Researchers from Shanghai Ruotang propose the enhanced learning level LLM development of Bashin

Introduction: Enhanced learning progress through thought chain prompts
LLM combines COT cues with large-scale reinforcement learning (RL) to show outstanding progress in complex inference tasks. Models such as DeepSeek-R1-Zero show strong inference ability by applying RL directly to the basic model. Likewise, methods such as SimpleerL and Open Tournament Schedule show improvements in smaller models like the QWEN series. However, success in different basic model families remains a challenge. Furthermore, applying R1-Zero style training to basic models, such as the difficulty encountered in the Llama series, posed a fundamental problem with the fundamental factors that led to inconsistencies in the reinforcement learning process of different basic models.
Limitations of RL scaling on camel models
OpenAI’s O1, O3 and DeepSeek’s R1 have large-scale RL advancements in competitive mathematical problems, motivating RL to explore RL on smaller models with less than 100B parameters. However, they are limited to the QWEN model family, and it is difficult to repeat the results for families such as camels. The lack of transparency in the pipeline before training makes it difficult to understand how pre-training affects RL scaling. This prompted unconventional research, finding that a sound that prompted QWEN’s reasoning improved the reasoning, but had little benefit in llamas. Curated high-quality math training pre-corpus through projects such as OpenWebmath, MathPile, Infimm-Web-Math and Finemath, but the scale below 100B tokens remains limited.

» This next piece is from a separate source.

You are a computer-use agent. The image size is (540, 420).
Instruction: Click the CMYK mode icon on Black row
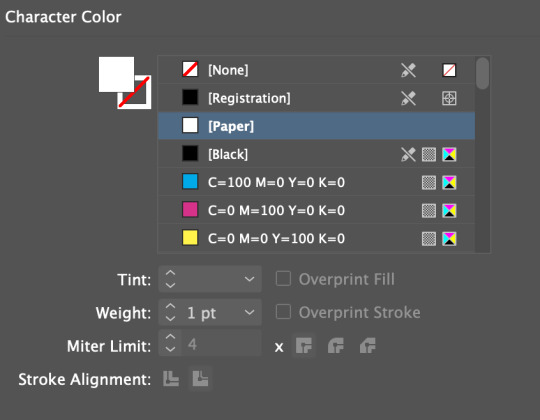[449, 155]
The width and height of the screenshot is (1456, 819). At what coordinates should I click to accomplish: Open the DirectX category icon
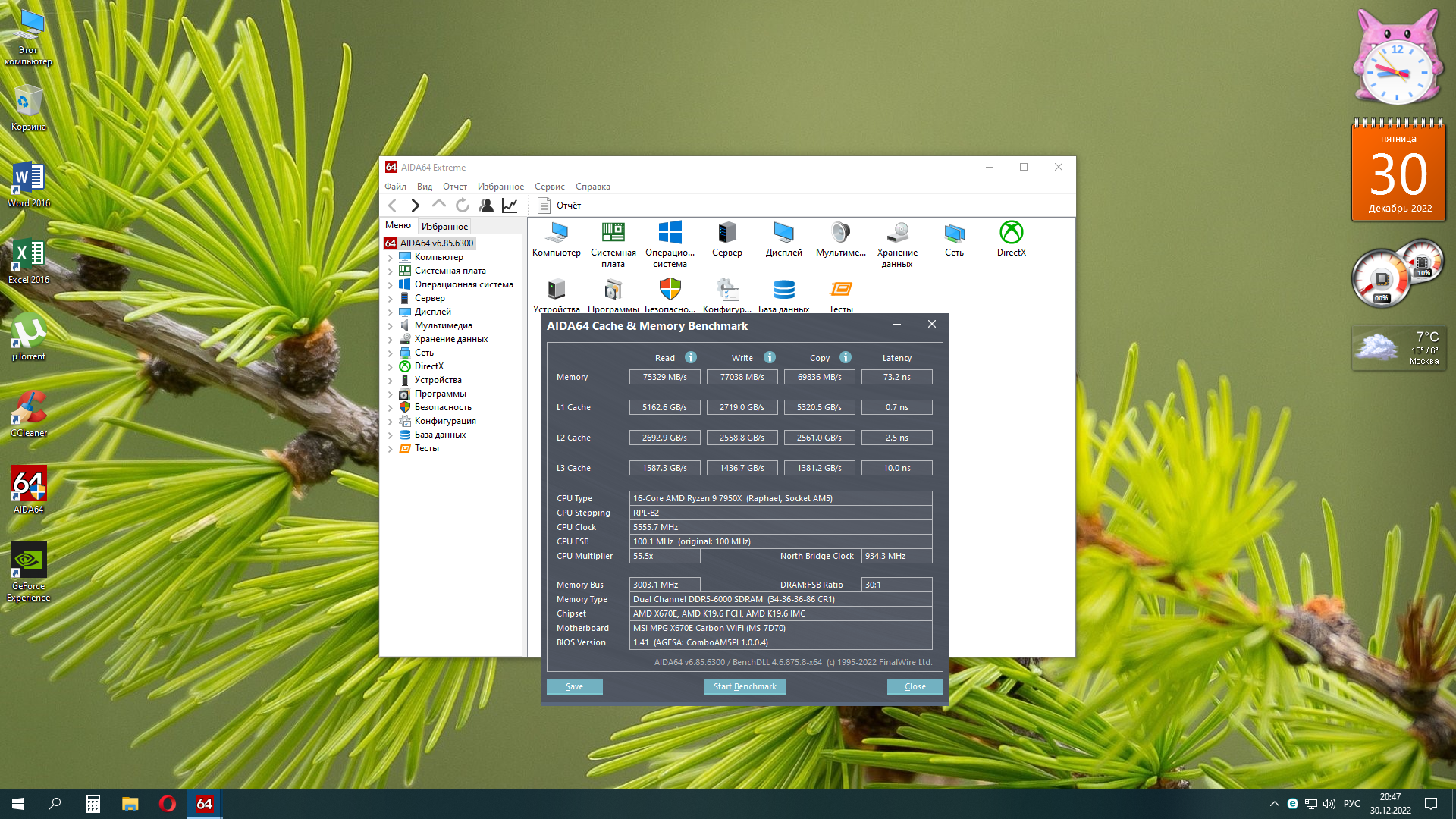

Explore mid-term training through stable strategies
Researchers at Joao University in Shanghai investigated how mid-term training strategies shape RL dynamics, focusing on Qwen and Llama. The study proposes several insights: First, high-quality mathematical corpus, such as Megamath-Web-Pro, promotes basic models and RL results. Secondly, using QA-style data, especially data with long COT inference, further enhances the RL results. Third, long beds introduce verbose and instability in RL training. Finally, applying scaling during mid-term training results in stronger downstream RL performance. The researchers introduced a two-stage mid-term training strategy called “stability”, where the basic model was first trained on the 200B token, followed by 20B tokens at three COT-focused branches, resulting in the eight-spike model that showed strong RL compatibility.
RL configuration and benchmark evaluation
The researchers used the MATH8K dataset for RL training prompts. The configuration includes a global training batch size of 128, 16 rollout responses per query, and a PPO mini batch size of 64, and experiments were performed on the Llama-3.2-3B basic and QWEN2.5-3B basic models. For evaluation, the basic language model has little shooting prompts, and the RL adjusts the model’s zero shooting across indicator tasks, including GSM8K, Math500, OlympiaDbench and AMC23. During RL training, the QWEN model exhibits an increasing number of response lengths that remain reasonable throughout the process, while Llama displays exceptional behavior, with the average response length escalating to 4,096 tokens. The evaluation further demonstrates that RL-regulated QWEN2.5-3B improves between benchmarks, while Llama-3.2-3b shows only edge growth.
Octothinker outperforms Llama in RL compatibility
Each Octothinker branch showed 10%-20% improvement over the original Llama base model and the stabilization phase model for all dimensions was consistently improved when evaluated through 13 mathematical benchmarks. The Octothinker-Zero family revealed various thinking behaviors during RL scaling, and its octave variants performed very well. When comparing three 3B-scale basic models during RL training, Octothinker-Long-3b outperformed the original Llama-3.2-3b model and achieved performance parity with QWEN2.5-3B, which is known for its strong inference capabilities and extensive pre-training. Hybrid and short branches have slightly lower performance, especially on challenging benchmarks
Conclusion and future work: A fundamental model for RL readiness
This paper examines why basic models such as Llama and Qwen are exhibited for inference to show different behaviors during RL, which suggests that mid-term training plays a major role in RL scalability. The two-stage mid-term training strategy transformed the llama into a base model that was more suitable for RL, resulting in the Octothinker model. Future research instructions include:
- Planning a higher quality math corpus to improve mid-term training.
- Create RL-friendly base models with open recipes without distilling out of long COT inference models.
- Separate the quality inspection format and content to understand their contributions separately.
- The Octothinker family has been extended with new branches such as tool integration reasoning.
Check Paper, hug pages and github pages. All credits for this study are to the researchers on the project. Also, please stay tuned for us twitter And don’t forget to join us 100K+ ml reddit And subscribe Our newsletter.

Sajjad Ansari is a final year undergraduate student from IIT Kharagpur. As a technology enthusiast, he delves into the practical application of AI, focusing on understanding AI technology and its real-world impact. He aims to express complex AI concepts in a clear and easy way.